Il nodo è il punto
di sparizione della forma e della sua trasformazione in processo
“Siamo nodi di una rete
di scambi nella quale ci passiamo immagini, strumenti,
informazioni e conoscenza.”
Carlo Rovelli
Gli archetipi sono “principi ordinatori e formativi di
immagini“ e svolgono “la funzione di ponte tra percezioni
sensoriali e idee.”
Wolfgang Pauli
Nel
novecento la consapevolezza che il tempo e lo spazio non sono
assoluti ma intimamente legati fra loro, l’evidenza del limite
dell’empirismo, le idee sulla completezza e coerenza hanno avuto
una ripercussione non solo sul pensiero scientifico ma anche
sull’evoluzione della cultura in generale.
La concezione del mondo che la scienza moderna ci ha fornito ha
irrimediabilmente interrotto lo sguardo dell’occhio sulla natura
e la tecnologia ha sconvolto comportamenti consolidati
determinando cambiamenti epocali.
Di conseguenza gli artisti, quelli più attenti ad interpretare
il clima del tempo, sono stati costretti a ridefinire il loro
ruolo, rinnegando quelle abitudini dell’immaginazione
addomesticata dalla tradizione e ripensando la spazio come
generatore di forme particolari di socialità e di cittadinanza.

■ ISTRUZIONI DI LAVORO
[A] Traduci in inglese questa frase del brano su arte e scienza: "La concezione del mondo che la scienza moderna ci ha fornito ha irrimediabilmente interrotto lo sguardo dell’occhio sulla natura e la tecnologia ha sconvolto comportamenti consolidati determinando cambiamenti epocali."
[B] Nelle voci, riscrivi il tratto che va dall'inizio fino alla riga con "tap(421, 262)" compresa, cambiando "screenshot" in "screen capture" e lasciando tutto il resto invariato. Togli le immagini.
Le voci qui sotto non hanno niente a che vedere con il brano.

(Voci sulla ricerca di parole ed elementi)
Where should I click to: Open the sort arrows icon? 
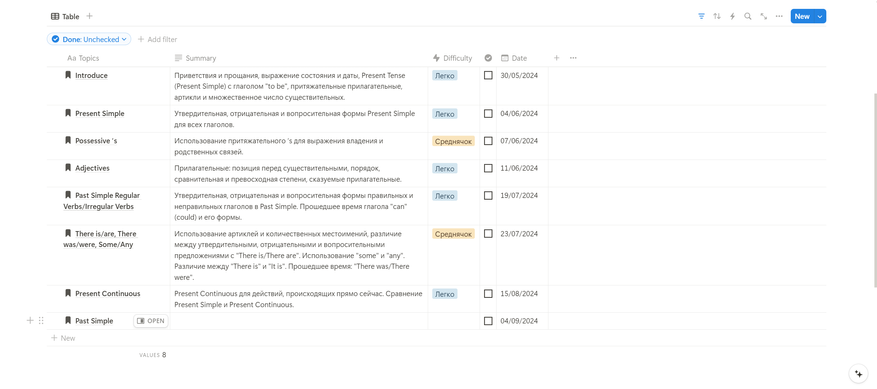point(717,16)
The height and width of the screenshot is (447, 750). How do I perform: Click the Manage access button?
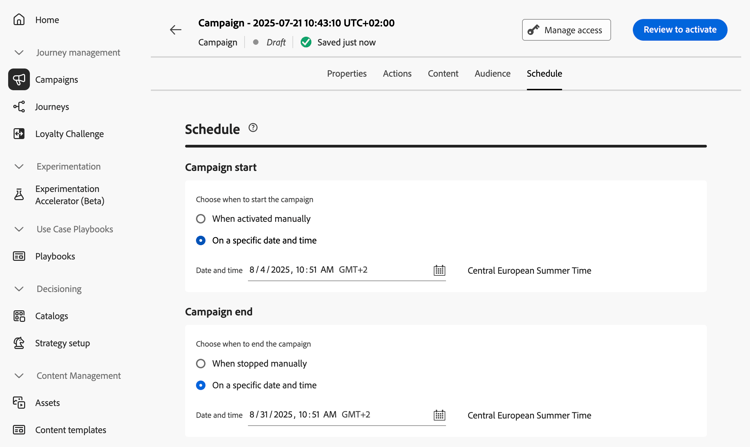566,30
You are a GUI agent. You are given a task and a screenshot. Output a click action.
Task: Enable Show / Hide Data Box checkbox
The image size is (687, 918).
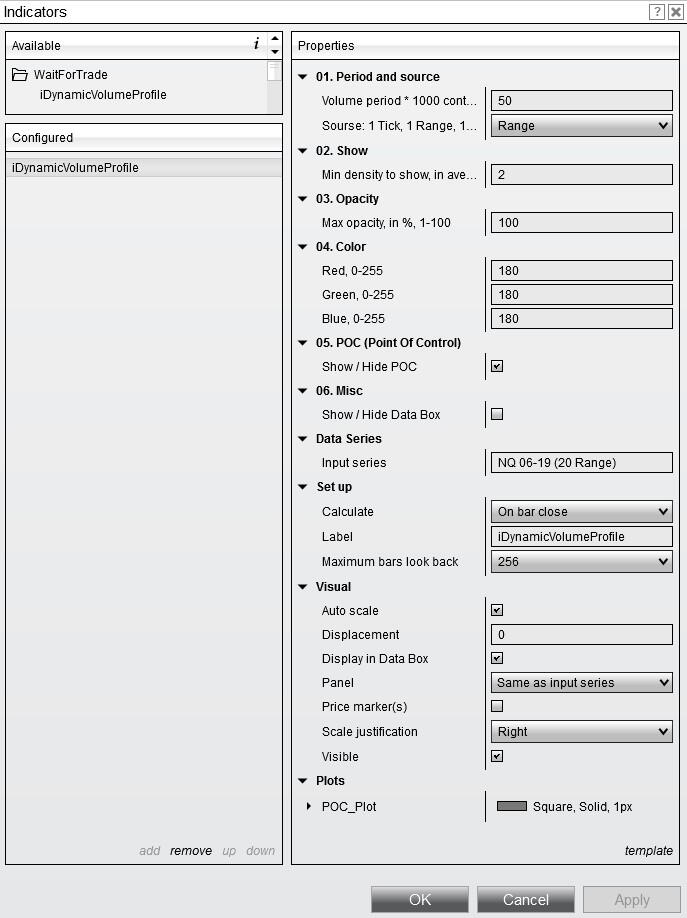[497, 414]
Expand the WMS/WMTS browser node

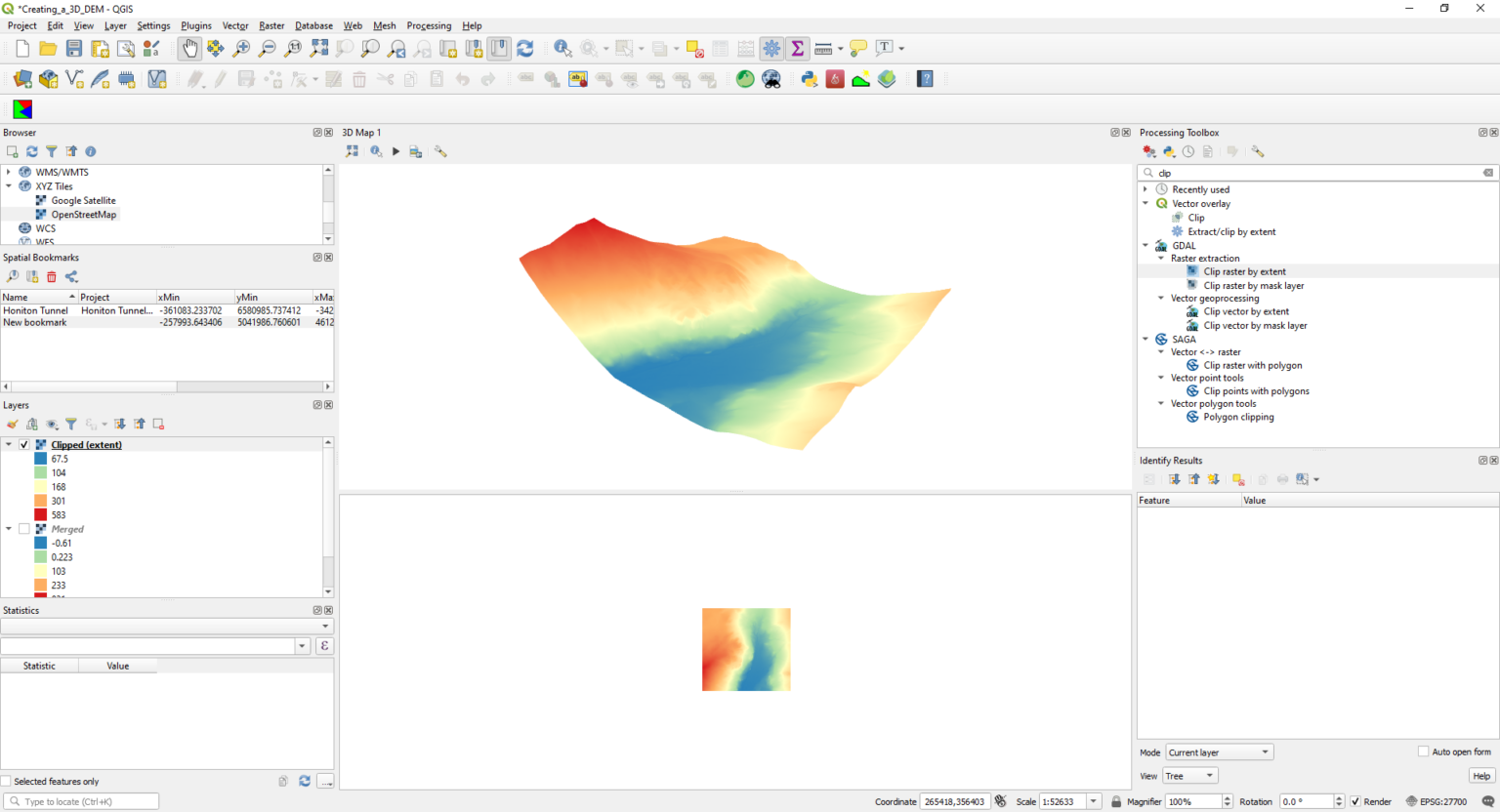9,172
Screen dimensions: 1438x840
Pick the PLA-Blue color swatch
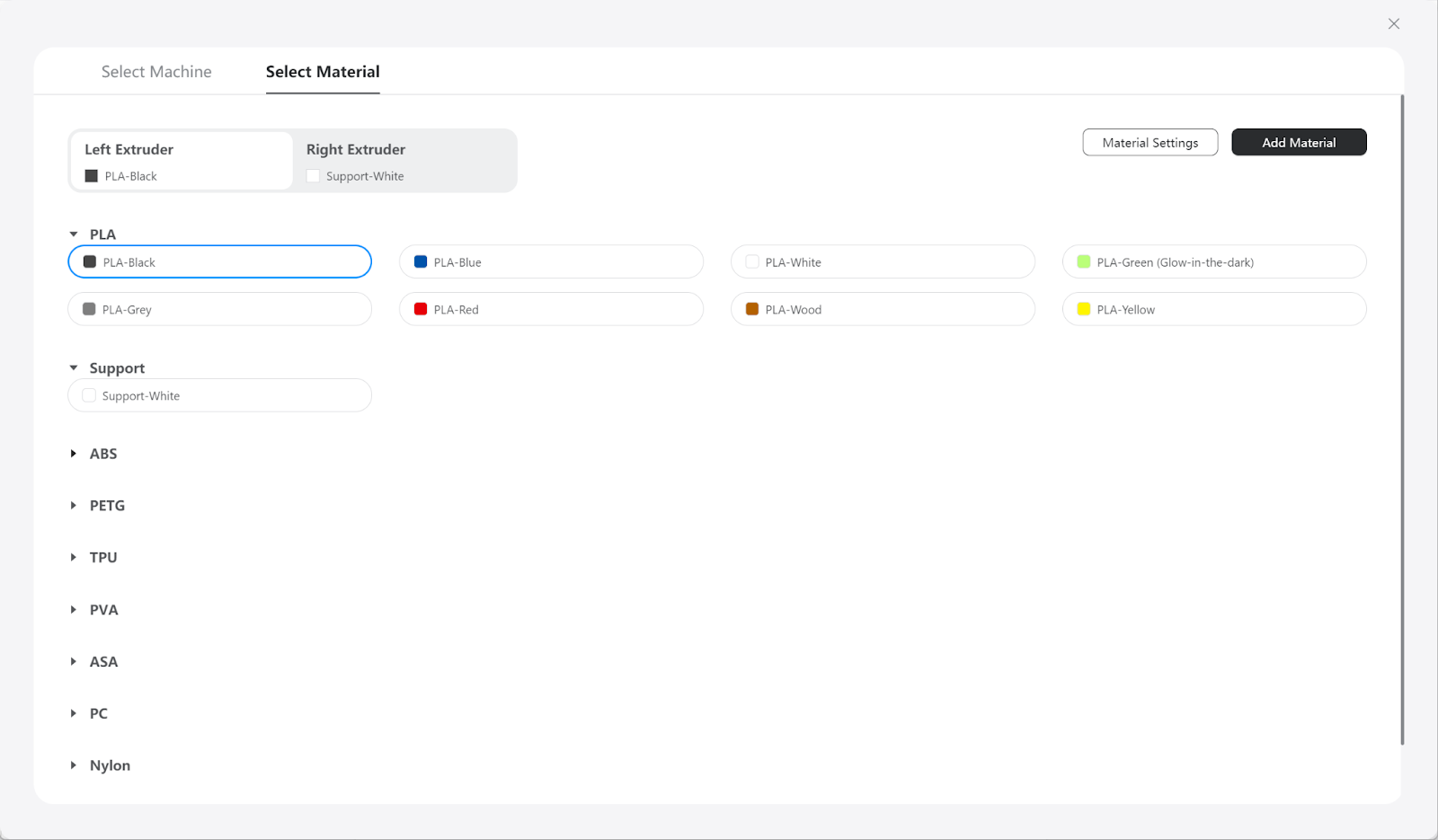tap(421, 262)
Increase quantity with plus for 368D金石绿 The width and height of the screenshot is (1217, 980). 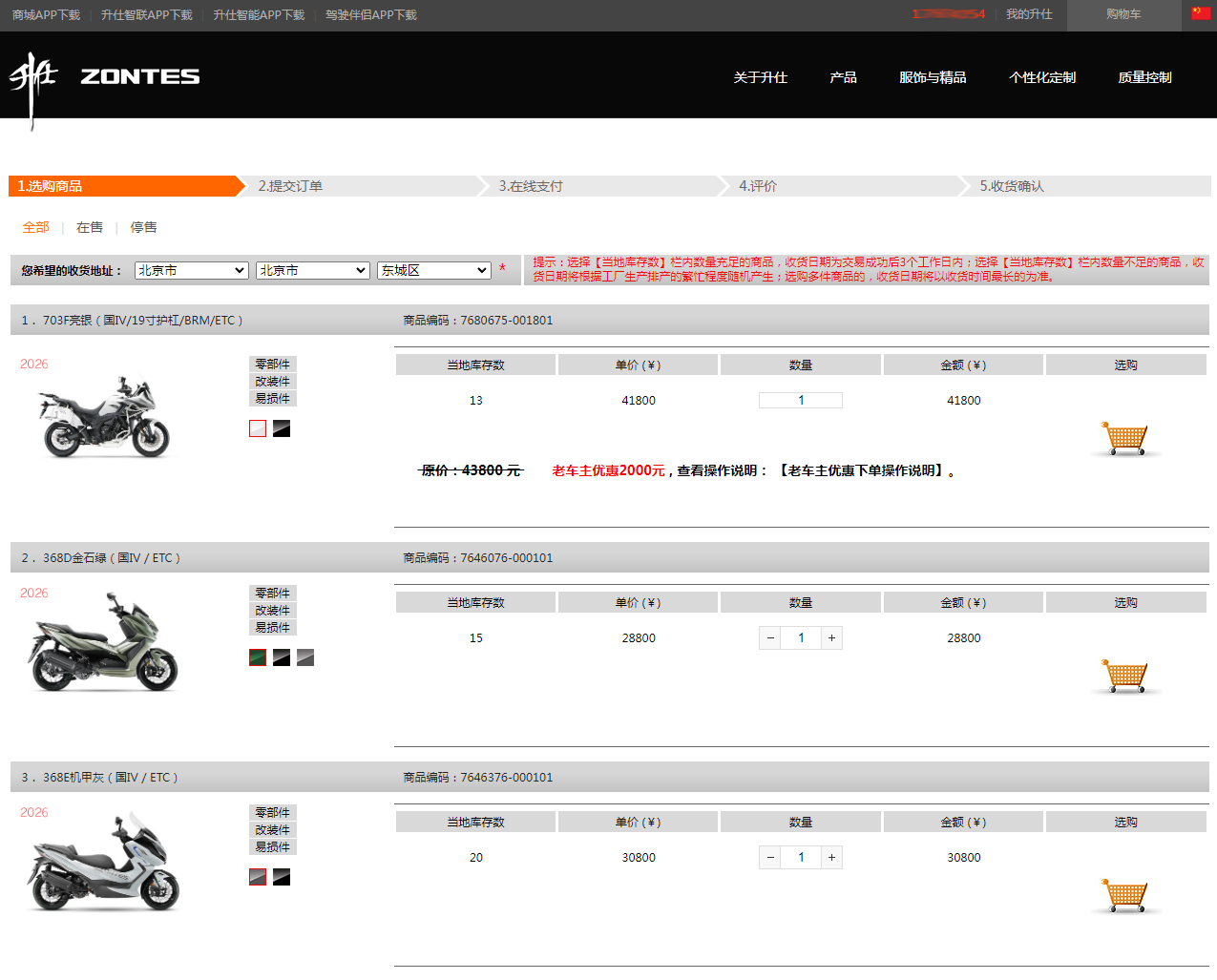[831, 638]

■ RISPOSTE
[A] The view of the world that modern science has given us has irreparably interrupted the eye's gaze on nature, and technology has upset established behaviors, bringing about epoch-making changes.

[B]
Where should I click to: Open the sort arrows icon? 
point(717,16)
The height and width of the screen capture is (447, 750). How do I perform: Click the Manage access button?
566,30
You are a GUI agent. You are given a task and a screen capture. Output a click action.
Task: Enable Show / Hide Data Box checkbox
The image size is (687, 918).
[497, 414]
Expand the WMS/WMTS browser node

9,172
Screen dimensions: 1438x840
Pick the PLA-Blue color swatch
tap(421, 262)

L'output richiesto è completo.